Voice over IP

Speech Recognition with Enterprise PBX and its applications

This article discusses what is speech recognition, what you should know about the types of speech recognition, what are the applications of speech recognition in enterprise level, what are the components of a speech recognition solution, what are the advantages and limitations of using speech recognition for enterprise/commercial applications.

What is speech recognition?

Speech recognition is a wide topic. There are many ways that speech recognition is used today – right from navigating the computer (for blind people/ people who cannot use the keyboard etc.) by issuing speech commands to the computer, dictation software’s which let you dictate to emails, documents etc. instead of typing on to them, etc. So, speech recognition is basically a technology that enables you to speak to a computer system, and let the system take a further action based on what you said. This naturally means that computer systems need to employ speech recognition software to convert the audio signals to mathematical output in order to analyse them using statistical methods and find out the closest matching word for that audio signal.

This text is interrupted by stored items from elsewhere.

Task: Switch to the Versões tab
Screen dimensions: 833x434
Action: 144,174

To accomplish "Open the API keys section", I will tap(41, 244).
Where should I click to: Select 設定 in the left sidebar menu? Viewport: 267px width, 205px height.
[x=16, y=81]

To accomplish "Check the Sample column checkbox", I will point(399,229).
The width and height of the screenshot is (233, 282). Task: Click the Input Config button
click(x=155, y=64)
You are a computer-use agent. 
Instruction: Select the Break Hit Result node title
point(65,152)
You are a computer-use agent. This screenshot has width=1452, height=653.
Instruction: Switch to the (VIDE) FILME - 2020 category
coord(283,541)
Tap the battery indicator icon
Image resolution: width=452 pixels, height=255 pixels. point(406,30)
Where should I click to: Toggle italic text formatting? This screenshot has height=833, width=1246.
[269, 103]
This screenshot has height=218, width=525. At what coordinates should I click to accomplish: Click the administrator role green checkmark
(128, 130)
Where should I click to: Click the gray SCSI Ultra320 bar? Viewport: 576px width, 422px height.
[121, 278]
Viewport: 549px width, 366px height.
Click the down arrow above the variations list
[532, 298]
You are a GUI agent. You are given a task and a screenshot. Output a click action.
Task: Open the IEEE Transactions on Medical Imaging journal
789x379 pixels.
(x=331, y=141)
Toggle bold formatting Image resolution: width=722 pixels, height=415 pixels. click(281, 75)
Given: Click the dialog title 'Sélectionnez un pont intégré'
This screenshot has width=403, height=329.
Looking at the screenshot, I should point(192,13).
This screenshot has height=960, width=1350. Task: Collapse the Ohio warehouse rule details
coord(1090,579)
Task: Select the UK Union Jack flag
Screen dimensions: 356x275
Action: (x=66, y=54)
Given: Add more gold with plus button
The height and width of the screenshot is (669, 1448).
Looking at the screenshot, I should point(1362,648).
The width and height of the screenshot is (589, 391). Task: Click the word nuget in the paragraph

Applications of Speech Recognition in Enterprise/Commercial establishments:

Integrating speech recognition with an IP PBX enables you to automate certain key IVR processes (click on this link to know what is IVR) that are beyond DTMF (Pressing buttons) applications or makes those processes easier than DTMF applications – Like when a user dials in the board number of your company, you might want to prompt him to tell the name of the person with whom he wants to talk to, and upon a reply by him, the IP PBX can directly connect him with the right extension. In a call centre for a bank for example, you could use the speech recognition technology with your IVR to make changes in customer database records like email addresses, location, phone number, PIN number etc. by letting the speaker speak – than waiting for the operator for simple things that cannot be done by pressing buttons (DTMF). Speech recognition could also be used to automate commercial billing applications like pizza ordering process or give basic level help-desk assistance during nights etc.

What you need to know about the types of Speech Recognition:

A Speech Engine is at the heart of the Speech Recognition Software. There is an IP PBX and also a speech application (Like IVR, for example) which work along with the speech engine. The speech engine understands the words spoken by a user and passes it on to the application and the application decides what to do next.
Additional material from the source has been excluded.